Таня сидела совсем побледневшая и молчала.
– Таня, да взгляните же на меня, взгляните прямо, отвечайте…
Но она не поднимала на него глаз. Прошло несколько мгновений, тяжелых, показавшихся Сергею необычайно длинными. Он заговорил снова:
– Да, конечно, вы имеете право не отвечать мне… конечно, я кругом виноват перед вами и не смею по-настоящему требовать от вас ответа, не смею возвращаться к прошлому…
Вдруг что-то дрогнуло в лице Тани, и по этому побледневшему, будто застывшему лицу мелькнула тень тоски и страдания.
– Зачем же в таком случае вы требуете моего ответа, – проговорила она, – зачем вы возвращаетесь к тому, что должны были считать поконченным?

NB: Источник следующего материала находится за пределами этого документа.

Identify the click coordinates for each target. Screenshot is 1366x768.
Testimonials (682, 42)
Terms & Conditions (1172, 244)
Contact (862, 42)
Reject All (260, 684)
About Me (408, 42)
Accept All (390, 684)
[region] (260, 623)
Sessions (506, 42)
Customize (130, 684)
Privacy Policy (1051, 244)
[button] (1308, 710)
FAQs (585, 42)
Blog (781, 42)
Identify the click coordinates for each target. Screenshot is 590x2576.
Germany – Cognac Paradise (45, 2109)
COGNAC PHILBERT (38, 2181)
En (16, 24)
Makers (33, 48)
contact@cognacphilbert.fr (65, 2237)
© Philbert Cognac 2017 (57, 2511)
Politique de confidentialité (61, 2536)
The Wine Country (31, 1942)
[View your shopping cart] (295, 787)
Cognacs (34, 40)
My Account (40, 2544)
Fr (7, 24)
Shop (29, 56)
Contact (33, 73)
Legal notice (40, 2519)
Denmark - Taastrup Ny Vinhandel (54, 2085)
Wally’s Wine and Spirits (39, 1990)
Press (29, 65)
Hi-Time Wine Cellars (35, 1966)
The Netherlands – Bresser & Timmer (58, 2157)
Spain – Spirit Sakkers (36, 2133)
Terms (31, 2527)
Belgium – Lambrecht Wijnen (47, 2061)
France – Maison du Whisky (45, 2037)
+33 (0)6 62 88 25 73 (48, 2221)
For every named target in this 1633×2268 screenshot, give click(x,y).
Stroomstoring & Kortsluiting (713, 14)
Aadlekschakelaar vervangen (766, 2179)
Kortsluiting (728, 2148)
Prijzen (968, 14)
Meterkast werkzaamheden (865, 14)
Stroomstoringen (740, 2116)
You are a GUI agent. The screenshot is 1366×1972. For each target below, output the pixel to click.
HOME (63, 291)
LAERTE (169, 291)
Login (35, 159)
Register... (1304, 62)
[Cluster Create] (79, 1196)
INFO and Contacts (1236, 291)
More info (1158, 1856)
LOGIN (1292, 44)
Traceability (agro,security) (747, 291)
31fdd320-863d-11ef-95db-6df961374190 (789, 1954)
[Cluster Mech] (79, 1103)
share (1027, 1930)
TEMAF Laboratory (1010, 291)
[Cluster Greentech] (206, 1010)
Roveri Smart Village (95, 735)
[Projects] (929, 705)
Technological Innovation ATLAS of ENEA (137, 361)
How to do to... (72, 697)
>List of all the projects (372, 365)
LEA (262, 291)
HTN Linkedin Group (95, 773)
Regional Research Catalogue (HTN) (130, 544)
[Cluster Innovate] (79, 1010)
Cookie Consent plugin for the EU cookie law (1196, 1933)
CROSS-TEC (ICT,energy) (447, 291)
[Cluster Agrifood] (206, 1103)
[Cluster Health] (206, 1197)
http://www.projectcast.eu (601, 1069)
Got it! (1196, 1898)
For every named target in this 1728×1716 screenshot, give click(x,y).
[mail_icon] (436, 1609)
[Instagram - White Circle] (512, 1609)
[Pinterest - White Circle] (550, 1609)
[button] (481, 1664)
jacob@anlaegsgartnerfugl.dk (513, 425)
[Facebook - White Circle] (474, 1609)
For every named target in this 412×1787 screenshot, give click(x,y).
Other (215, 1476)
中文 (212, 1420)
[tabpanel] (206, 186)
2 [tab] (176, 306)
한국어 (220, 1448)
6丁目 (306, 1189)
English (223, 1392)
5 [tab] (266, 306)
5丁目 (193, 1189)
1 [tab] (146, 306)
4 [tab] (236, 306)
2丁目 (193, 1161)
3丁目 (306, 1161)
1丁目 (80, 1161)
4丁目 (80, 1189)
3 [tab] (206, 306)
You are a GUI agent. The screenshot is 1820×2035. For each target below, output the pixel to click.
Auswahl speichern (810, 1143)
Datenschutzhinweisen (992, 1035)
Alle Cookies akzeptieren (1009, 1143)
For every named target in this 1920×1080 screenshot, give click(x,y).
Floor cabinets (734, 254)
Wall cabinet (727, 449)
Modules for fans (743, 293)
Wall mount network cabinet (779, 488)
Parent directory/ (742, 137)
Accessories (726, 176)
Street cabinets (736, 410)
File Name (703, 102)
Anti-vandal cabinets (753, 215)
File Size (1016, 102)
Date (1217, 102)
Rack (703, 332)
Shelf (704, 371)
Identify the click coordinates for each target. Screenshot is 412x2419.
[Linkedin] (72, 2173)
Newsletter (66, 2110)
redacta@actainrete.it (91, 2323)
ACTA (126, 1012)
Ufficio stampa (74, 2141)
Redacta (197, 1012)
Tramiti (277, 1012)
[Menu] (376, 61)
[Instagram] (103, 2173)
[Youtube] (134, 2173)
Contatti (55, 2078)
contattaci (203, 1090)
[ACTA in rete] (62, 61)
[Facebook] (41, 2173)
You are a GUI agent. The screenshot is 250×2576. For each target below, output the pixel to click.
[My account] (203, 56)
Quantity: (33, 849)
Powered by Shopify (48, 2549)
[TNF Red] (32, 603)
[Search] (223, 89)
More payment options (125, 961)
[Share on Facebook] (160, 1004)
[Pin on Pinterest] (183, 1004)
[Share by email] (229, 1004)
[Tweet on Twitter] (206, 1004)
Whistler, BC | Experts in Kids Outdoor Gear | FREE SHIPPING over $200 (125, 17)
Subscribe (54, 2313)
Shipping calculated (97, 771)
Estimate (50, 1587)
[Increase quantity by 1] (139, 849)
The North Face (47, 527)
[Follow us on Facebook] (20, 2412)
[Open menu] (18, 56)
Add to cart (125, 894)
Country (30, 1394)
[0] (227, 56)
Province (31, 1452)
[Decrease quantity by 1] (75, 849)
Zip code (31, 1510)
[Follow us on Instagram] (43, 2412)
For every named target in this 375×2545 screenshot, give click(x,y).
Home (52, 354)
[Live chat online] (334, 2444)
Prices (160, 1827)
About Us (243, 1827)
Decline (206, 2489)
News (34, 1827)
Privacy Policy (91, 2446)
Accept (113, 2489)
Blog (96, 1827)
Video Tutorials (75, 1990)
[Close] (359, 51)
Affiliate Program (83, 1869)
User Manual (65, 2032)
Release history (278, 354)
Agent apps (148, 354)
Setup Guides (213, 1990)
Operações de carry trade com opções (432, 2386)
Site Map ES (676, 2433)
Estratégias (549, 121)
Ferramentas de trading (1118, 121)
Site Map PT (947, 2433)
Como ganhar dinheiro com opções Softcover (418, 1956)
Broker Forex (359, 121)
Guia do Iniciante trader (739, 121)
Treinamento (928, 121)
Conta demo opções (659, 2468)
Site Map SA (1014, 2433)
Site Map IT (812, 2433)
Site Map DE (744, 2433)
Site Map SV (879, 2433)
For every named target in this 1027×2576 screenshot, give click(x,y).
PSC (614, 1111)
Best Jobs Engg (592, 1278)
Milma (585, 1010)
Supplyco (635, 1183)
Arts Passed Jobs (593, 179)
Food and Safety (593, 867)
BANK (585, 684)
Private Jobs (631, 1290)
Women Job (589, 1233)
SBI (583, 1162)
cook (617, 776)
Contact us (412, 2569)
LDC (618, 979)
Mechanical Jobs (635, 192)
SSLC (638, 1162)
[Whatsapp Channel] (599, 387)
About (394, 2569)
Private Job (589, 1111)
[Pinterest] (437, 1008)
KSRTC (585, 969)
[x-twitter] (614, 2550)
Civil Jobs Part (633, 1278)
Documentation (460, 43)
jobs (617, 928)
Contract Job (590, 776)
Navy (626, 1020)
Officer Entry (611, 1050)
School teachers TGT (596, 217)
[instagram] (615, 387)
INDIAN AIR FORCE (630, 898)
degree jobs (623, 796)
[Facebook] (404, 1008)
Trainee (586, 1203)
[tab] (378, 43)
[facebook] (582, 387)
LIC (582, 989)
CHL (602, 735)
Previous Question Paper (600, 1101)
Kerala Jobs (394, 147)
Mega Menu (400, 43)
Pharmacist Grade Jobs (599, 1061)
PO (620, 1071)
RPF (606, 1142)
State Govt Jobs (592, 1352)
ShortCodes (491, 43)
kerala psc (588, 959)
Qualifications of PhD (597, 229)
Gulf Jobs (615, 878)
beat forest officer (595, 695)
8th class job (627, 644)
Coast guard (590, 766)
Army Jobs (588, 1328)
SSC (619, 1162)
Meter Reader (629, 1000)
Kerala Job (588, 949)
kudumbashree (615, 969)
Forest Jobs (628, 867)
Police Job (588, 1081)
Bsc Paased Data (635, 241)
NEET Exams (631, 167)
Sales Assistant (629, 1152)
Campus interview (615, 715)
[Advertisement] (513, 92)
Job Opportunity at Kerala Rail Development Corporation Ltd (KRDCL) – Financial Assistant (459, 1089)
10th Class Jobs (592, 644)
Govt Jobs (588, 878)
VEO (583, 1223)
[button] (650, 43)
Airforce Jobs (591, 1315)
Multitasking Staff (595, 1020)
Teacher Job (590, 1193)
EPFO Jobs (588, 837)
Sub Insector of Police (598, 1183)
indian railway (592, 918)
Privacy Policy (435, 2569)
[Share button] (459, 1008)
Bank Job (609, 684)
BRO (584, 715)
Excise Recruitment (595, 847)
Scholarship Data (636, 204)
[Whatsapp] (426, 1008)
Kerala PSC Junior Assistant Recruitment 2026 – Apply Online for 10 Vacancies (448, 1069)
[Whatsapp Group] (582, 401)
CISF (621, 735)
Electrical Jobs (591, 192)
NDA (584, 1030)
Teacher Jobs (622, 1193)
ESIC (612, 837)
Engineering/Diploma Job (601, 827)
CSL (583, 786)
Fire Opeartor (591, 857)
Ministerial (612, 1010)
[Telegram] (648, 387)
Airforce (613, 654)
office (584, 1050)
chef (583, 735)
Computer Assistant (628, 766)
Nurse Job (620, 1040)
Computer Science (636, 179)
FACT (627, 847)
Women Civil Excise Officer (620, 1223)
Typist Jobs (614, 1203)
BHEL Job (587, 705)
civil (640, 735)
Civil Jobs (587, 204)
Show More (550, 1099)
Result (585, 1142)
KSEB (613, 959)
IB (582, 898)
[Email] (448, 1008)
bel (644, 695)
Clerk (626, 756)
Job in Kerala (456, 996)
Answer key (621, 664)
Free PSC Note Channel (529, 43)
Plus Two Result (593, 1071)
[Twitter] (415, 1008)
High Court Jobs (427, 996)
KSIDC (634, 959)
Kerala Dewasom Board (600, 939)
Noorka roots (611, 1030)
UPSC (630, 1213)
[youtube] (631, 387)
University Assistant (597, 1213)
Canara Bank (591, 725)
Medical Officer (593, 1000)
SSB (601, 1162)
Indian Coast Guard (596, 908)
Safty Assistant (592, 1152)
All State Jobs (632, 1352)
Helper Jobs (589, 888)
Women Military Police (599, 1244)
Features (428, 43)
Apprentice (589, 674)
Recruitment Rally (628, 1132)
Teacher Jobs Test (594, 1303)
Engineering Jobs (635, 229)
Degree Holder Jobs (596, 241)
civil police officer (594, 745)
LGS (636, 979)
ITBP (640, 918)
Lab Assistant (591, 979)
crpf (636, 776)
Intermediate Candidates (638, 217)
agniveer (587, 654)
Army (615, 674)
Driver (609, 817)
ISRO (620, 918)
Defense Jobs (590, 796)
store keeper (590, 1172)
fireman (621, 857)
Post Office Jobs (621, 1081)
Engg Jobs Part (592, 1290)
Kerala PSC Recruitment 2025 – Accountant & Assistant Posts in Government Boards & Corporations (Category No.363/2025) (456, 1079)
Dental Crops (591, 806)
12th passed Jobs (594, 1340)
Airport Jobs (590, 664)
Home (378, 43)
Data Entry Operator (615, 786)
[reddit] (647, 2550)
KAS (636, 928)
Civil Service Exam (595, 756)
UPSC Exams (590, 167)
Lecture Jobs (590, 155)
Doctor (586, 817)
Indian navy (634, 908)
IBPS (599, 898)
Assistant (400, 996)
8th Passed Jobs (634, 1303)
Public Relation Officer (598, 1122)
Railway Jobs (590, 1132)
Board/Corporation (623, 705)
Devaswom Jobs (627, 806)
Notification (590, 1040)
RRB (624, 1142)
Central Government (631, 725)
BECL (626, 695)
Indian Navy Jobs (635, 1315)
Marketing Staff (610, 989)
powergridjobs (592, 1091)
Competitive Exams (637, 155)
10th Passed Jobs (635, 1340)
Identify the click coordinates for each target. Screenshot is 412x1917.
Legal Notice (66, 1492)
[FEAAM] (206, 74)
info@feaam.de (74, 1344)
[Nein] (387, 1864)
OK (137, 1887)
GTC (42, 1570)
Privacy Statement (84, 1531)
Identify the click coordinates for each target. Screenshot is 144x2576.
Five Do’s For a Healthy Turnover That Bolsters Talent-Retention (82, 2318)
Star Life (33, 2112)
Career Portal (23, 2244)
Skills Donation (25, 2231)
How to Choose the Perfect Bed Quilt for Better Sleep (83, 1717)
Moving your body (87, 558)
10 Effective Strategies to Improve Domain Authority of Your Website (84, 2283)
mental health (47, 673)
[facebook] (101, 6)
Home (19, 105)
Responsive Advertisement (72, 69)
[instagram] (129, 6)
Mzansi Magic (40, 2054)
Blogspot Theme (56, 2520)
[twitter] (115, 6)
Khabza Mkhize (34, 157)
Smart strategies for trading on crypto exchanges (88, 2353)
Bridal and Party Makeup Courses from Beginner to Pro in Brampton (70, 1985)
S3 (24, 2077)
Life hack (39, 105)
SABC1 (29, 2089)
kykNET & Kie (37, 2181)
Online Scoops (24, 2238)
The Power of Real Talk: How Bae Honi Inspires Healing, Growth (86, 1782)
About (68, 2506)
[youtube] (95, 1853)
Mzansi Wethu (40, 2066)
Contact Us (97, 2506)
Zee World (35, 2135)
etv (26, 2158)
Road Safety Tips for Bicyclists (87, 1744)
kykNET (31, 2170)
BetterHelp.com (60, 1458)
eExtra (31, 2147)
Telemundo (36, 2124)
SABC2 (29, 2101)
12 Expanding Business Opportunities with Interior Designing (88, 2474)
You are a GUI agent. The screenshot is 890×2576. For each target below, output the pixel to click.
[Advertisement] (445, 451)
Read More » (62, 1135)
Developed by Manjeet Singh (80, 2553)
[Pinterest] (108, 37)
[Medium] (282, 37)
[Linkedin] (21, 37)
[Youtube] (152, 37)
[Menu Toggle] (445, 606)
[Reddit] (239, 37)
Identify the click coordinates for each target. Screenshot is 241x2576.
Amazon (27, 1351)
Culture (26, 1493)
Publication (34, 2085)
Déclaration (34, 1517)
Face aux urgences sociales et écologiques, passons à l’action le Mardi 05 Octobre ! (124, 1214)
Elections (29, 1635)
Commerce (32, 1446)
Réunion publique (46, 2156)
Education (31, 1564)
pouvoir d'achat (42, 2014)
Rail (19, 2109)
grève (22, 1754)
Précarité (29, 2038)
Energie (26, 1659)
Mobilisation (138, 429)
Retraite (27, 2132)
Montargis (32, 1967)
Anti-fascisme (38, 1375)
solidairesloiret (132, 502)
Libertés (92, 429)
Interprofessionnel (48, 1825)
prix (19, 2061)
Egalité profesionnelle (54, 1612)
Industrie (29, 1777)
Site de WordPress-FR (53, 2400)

– Потому что я не могу иначе, – страстно ответил Сергей, – потому что, несмотря на все сознание моей вины перед вами, я считаю эту вину искупленной долгими годами невыносимой жизни, даже и не жизни, потому что я не жил все это время. Поверьте, я не преувеличиваю и не фантазирую, я серьезно говорю вам, что все эти годы – это было что-то странное, отвратительное, это было какое-то чистилище и вдобавок без надежды на рай. Но теперь у меня явилась эта надежда, я вас вижу, и я не могу не спросить вас: достаточно ли было мое искупление, заслужил ли я наконец то, что потерял по собственной вине, но уже искупленной?
– Я вас не понимаю, – проговорила Таня, – о каком чистилище вы говорите? Неужели действительно во все эти годы, что мы не видались, вы не были довольны вашей жизнью? Неужели вы захотите уверять меня, что все это время вы думали обо мне и желали, чтобы я к вам вернулась?
– Да, да, я именно это хочу сказать вам.
– Значит, вы не были счастливы?
Сергей печально, даже как-то зло усмехнулся.
– Ни одного мгновения.
– Но считали ли вы, что между нами действительно все и навсегда кончено?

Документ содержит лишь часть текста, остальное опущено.